Critical mistake: using information that wouldn't have been available at prediction time.

  • Wrong: Using today's closing price to predict today's return
  • Right: Using yesterday's closing price to predict today's return
  • Wrong: Calculating moving averages using data from the test period
  • Right: Calculating moving averages using only historical training data

Feature Selection Strategies

Start Broad, Then Narrow

  1. Initial exploration: Include all potentially relevant features
  2. Correlation analysis: Remove highly correlated features (correlation > 0.9)
  3. Feature importance: Use tree-based models to rank feature importance
  4. Sequential elimination: Remove lowest-importance features and retest
  5. Domain knowledge: Keep features with strong theoretical justification even if importance is moderate

Domain-Specific Considerations

Different strategies require different features:

  • Day trading: Focus on volume, intraday patterns, and real-time sentiment
  • Swing trading: Technical indicators, short-term momentum, earnings events
  • Long-term investing: Fundamentals, valuation metrics, macroeconomic factors
  • Volatility trading: VIX, historical volatility, options market data

Common Pitfalls

1. Too Many Features (The Curse of Dimensionality)

Problem: Including hundreds of features leads to overfitting, especially with limited training data.

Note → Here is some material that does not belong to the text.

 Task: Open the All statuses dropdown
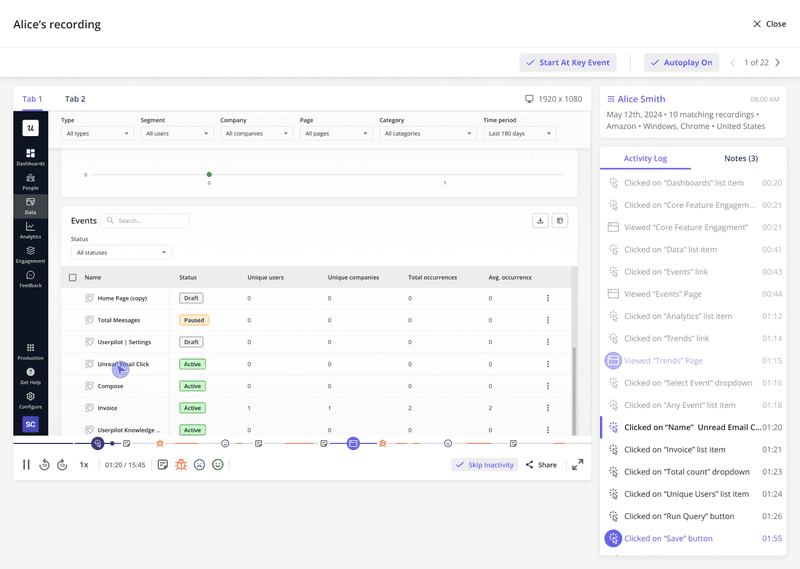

Solution: Use dimensionality reduction (PCA, autoencoders) or aggressive feature selection. Generally, aim for 10-30 high-quality features rather than 100+ mediocre ones.

2. Ignoring Data Quality

Problem: Missing values, outliers, and errors in features poison model training.

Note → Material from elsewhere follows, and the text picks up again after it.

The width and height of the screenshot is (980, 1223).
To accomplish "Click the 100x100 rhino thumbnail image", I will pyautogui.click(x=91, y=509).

Solution: Implement robust data cleaning pipelines. For missing values, use forward-fill (carry forward the last known value) rather than interpolation, which can create look-ahead bias.

3. Static Feature Sets

Problem: Features that worked historically may lose predictive power as markets evolve.

Solution: Regularly reassess feature importance and be willing to add/remove features as market dynamics change.

Key Insight: No single feature or combination consistently predicts stock prices across all market conditions. The most robust systems adapt feature weights dynamically based on current market regime.

Putting It All Together

Building an effective feature set requires:

  1. Diversity: Combine technical, sentiment, and fundamental features
  2. Relevance: Match features to your prediction horizon (intraday vs. daily vs. weekly)
  3. Quality: Prioritize high-quality data sources over feature quantity
  4. Engineering: Create derived features that capture domain knowledge
  5. Validation: Test feature importance on out-of-sample data
  6. Iteration: Continuously evaluate and refine your feature set

Conclusion

These 23 market features represent the foundation of most successful AI stock prediction systems. Technical indicators capture price and volume patterns, sentiment features incorporate market psychology and information flow, and fundamental metrics anchor predictions in economic reality. The art of feature engineering lies not in using all available features, but in selecting the right combination for your specific prediction task.

Remember that features are just one piece of the puzzle. Even with perfect features, prediction is inherently difficult due to market noise and efficiency. Use features to tilt the odds in your favor, but always maintain realistic expectations about what AI can achieve in the notoriously challenging domain of stock market forecasting.